*** DATA ***
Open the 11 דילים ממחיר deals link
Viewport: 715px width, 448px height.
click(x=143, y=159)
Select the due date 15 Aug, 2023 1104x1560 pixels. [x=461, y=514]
***
*** DATA ***
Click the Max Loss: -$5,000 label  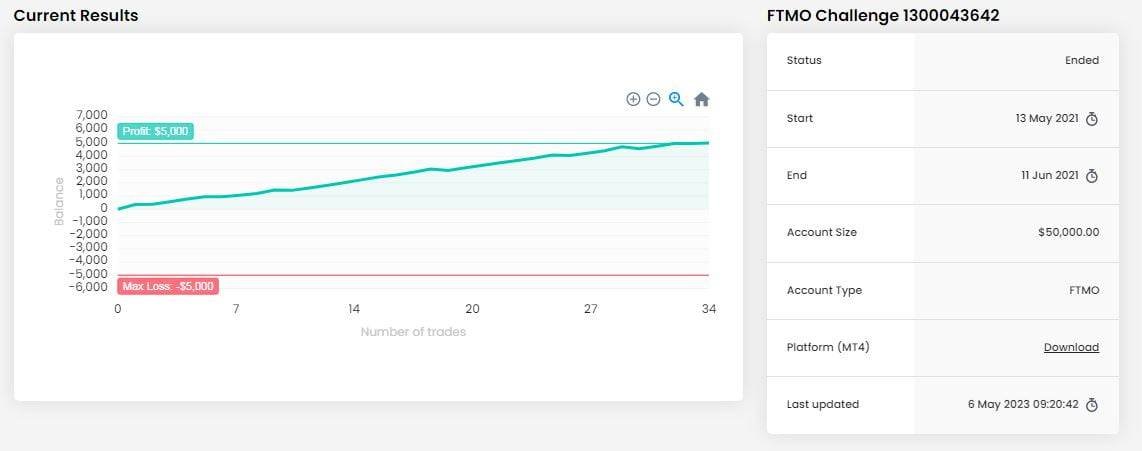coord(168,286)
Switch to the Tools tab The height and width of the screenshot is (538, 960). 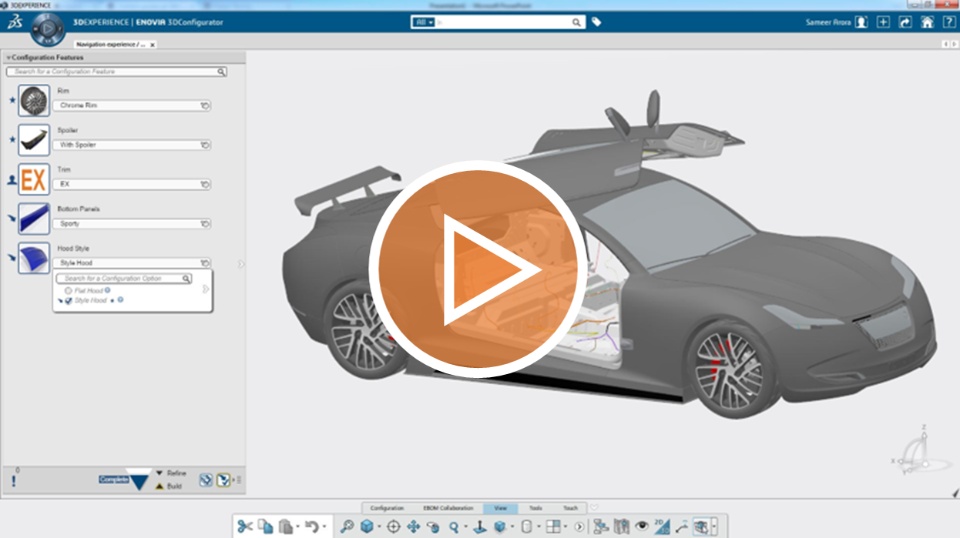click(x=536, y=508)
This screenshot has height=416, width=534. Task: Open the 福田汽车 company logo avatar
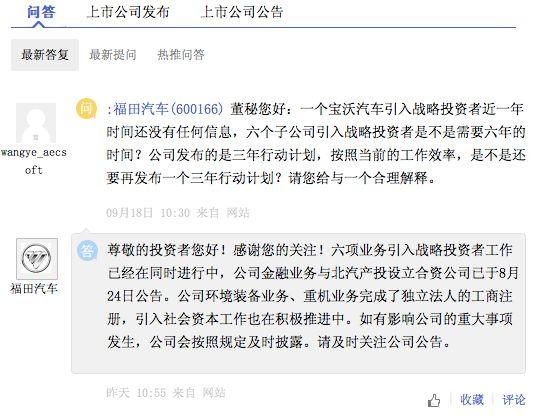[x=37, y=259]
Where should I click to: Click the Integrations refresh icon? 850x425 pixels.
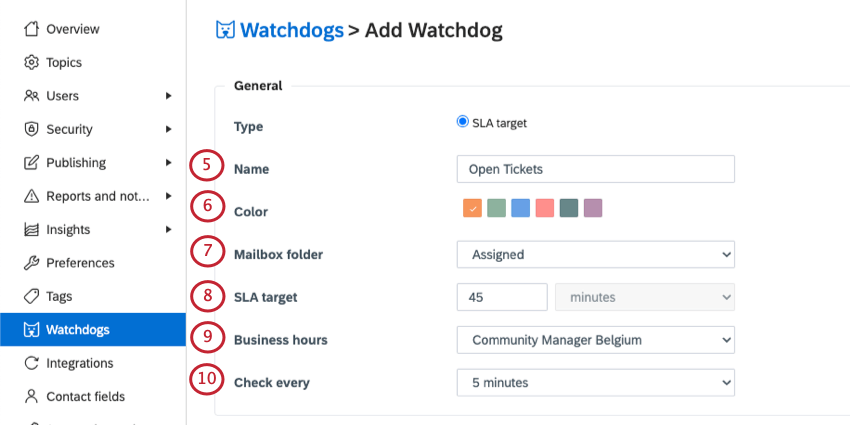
***
PROMPT: Copy out each line of the entries above that holds "pixels".

FINAL ANSWER:
Select the due date 15 Aug, 2023 1104x1560 pixels. [x=461, y=514]
Where should I click to: Click the Integrations refresh icon? 850x425 pixels.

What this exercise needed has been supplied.